Nothing but the lines from the one with "Política privacidad (773, 782)" through the end of the records below should be written out, and each must match word for word.
┌────────
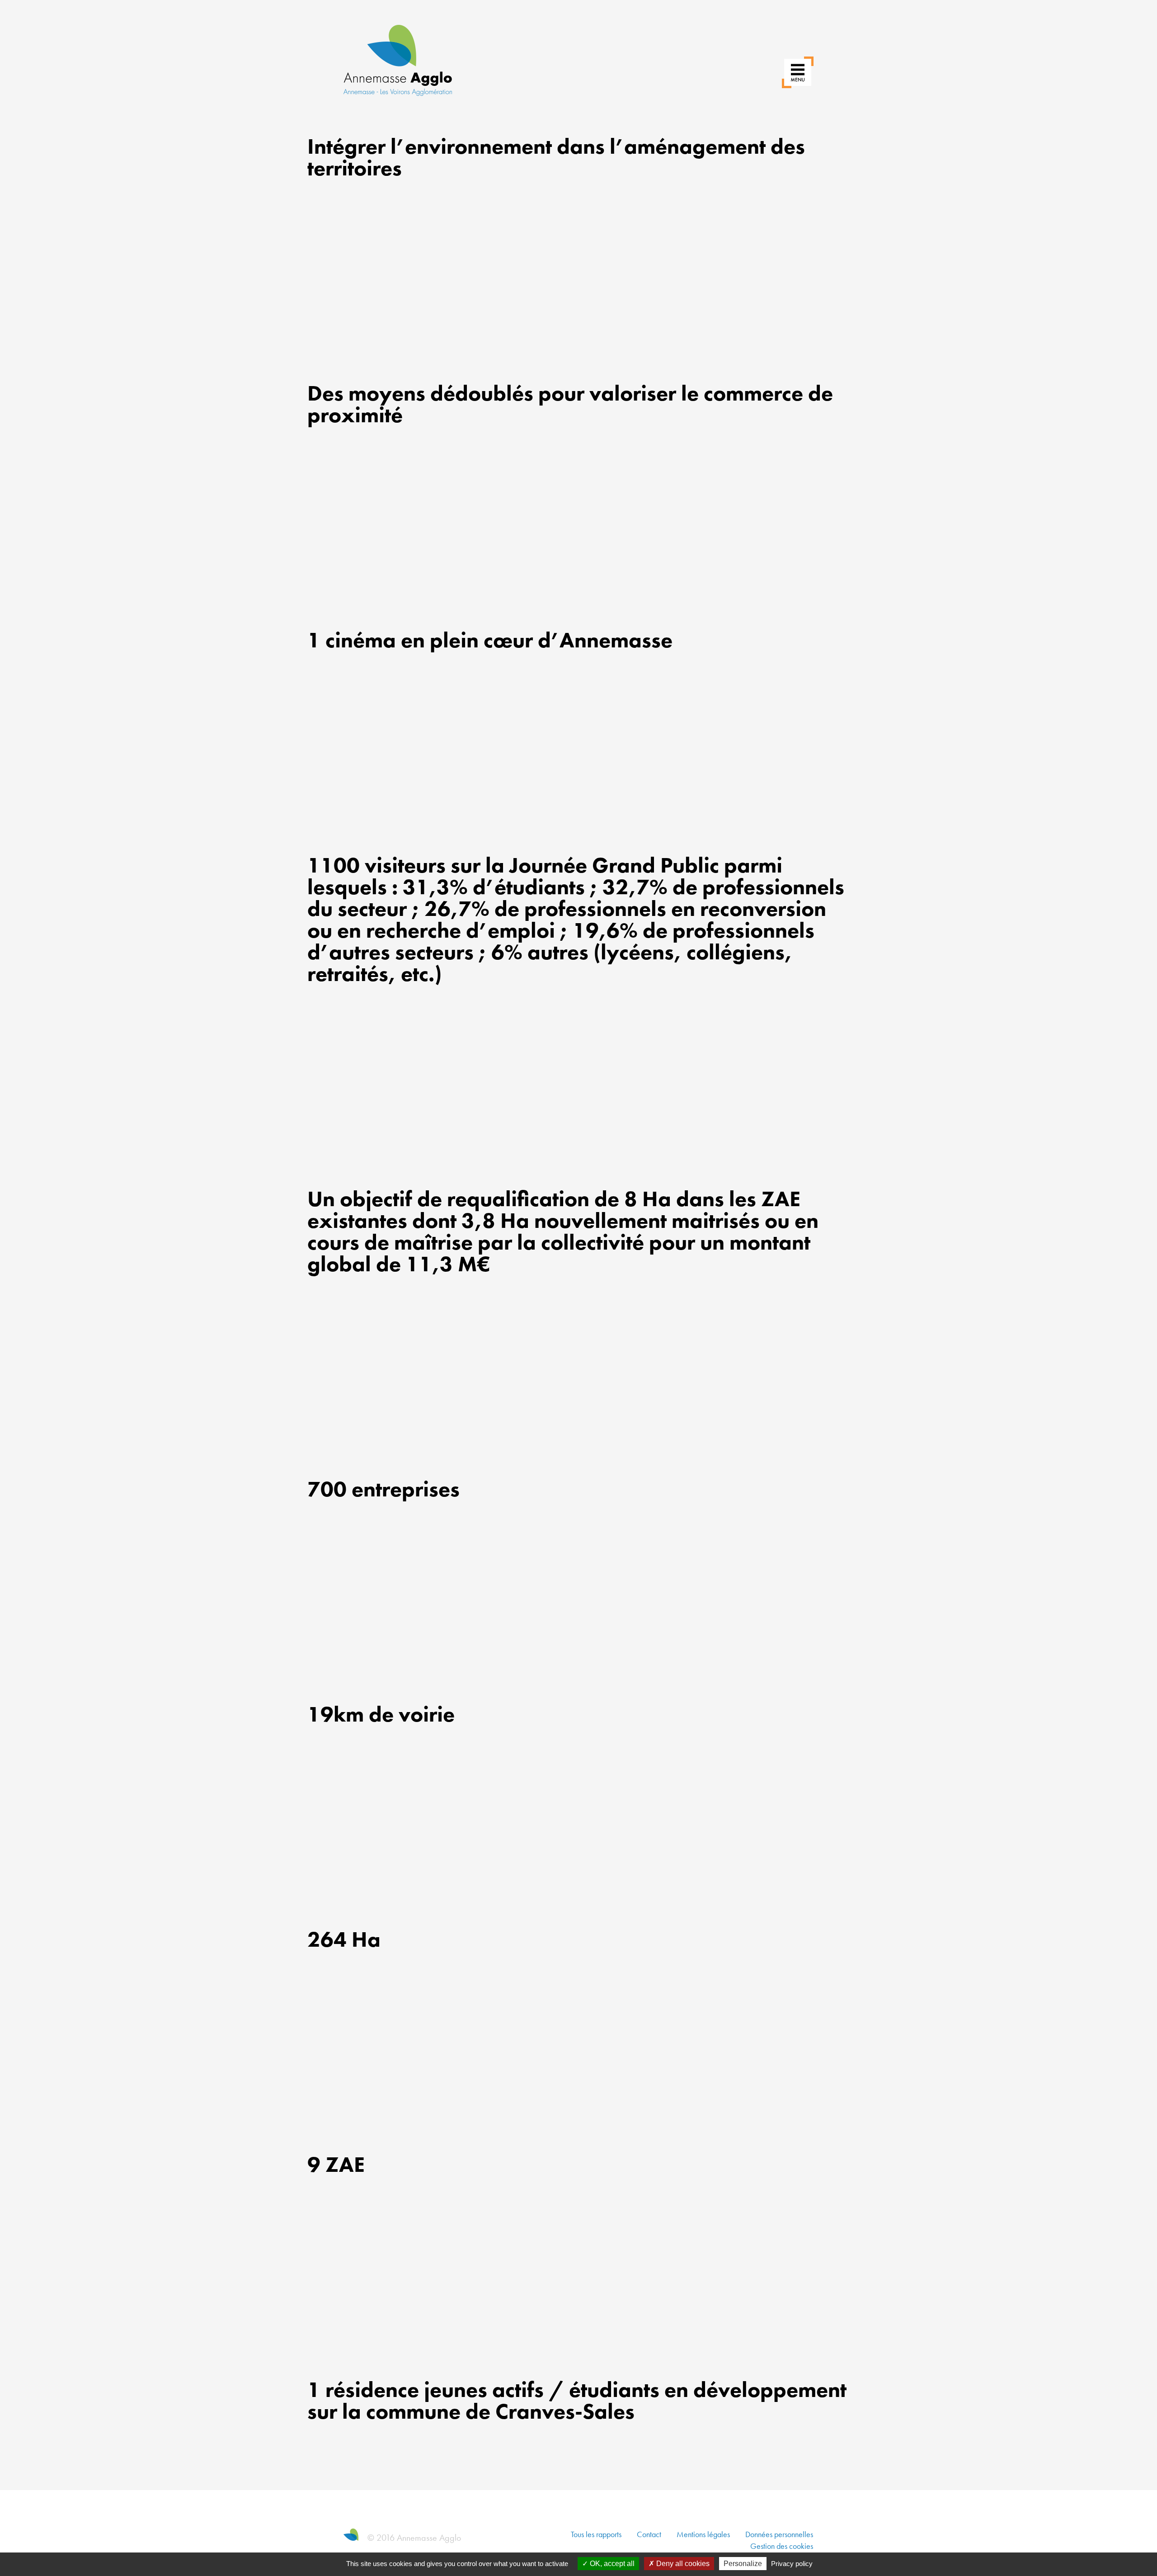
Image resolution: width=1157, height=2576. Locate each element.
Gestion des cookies (781, 2546)
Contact (649, 2534)
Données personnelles (779, 2534)
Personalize (743, 2563)
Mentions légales (703, 2534)
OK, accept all (611, 2563)
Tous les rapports (596, 2534)
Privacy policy (792, 2563)
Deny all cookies (682, 2563)
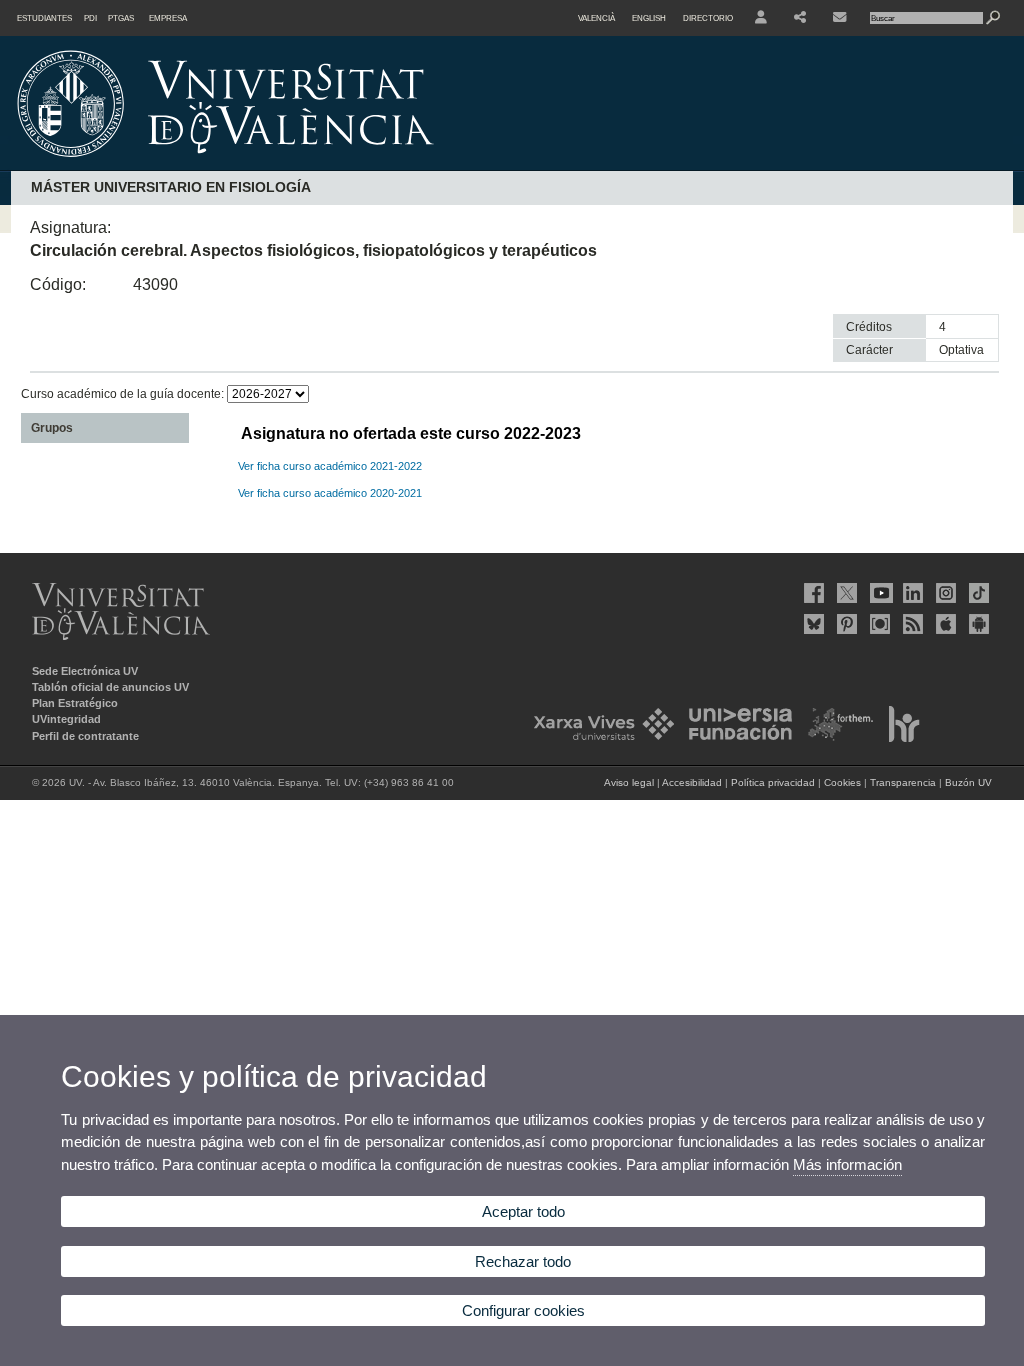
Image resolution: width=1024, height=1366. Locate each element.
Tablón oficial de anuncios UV (110, 687)
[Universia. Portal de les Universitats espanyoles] (735, 738)
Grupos (52, 428)
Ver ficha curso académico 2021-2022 (330, 466)
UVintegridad (66, 719)
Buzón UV (968, 782)
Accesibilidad (692, 782)
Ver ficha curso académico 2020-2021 (330, 493)
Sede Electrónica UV (85, 671)
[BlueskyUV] (812, 624)
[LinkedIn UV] (911, 593)
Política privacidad (773, 782)
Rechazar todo (523, 1261)
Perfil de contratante (85, 736)
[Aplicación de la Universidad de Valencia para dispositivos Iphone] (944, 624)
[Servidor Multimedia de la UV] (878, 624)
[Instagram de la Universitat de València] (944, 593)
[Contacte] (841, 18)
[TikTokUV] (977, 593)
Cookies (842, 782)
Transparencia (903, 782)
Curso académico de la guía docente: (124, 394)
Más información (847, 1164)
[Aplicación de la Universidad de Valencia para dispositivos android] (977, 624)
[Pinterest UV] (845, 624)
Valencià (596, 18)
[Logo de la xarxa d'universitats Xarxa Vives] (598, 738)
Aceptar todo (523, 1211)
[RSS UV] (911, 624)
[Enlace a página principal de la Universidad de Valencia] (396, 164)
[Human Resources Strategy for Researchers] (898, 738)
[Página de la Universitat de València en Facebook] (812, 593)
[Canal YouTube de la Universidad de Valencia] (878, 593)
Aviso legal (629, 782)
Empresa (168, 18)
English (649, 18)
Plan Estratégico (75, 703)
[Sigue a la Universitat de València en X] (845, 593)
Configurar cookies (523, 1310)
└────────
EXPECTED OUTPUT:
Política privacidad (773, 782)
Rechazar todo (523, 1261)
Perfil de contratante (85, 736)
[Aplicación de la Universidad de Valencia para dispositivos Iphone] (944, 624)
[Servidor Multimedia de la UV] (878, 624)
[Instagram de la Universitat de València] (944, 593)
[Contacte] (841, 18)
[TikTokUV] (977, 593)
Cookies (842, 782)
Transparencia (903, 782)
Curso académico de la guía docente: (124, 394)
Más información (847, 1164)
[Aplicación de la Universidad de Valencia para dispositivos android] (977, 624)
[Pinterest UV] (845, 624)
Valencià (596, 18)
[Logo de la xarxa d'universitats Xarxa Vives] (598, 738)
Aceptar todo (523, 1211)
[RSS UV] (911, 624)
[Enlace a página principal de la Universidad de Valencia] (396, 164)
[Human Resources Strategy for Researchers] (898, 738)
[Página de la Universitat de València en Facebook] (812, 593)
[Canal YouTube de la Universidad de Valencia] (878, 593)
Aviso legal (629, 782)
Empresa (168, 18)
English (649, 18)
Plan Estratégico (75, 703)
[Sigue a la Universitat de València en X] (845, 593)
Configurar cookies (523, 1310)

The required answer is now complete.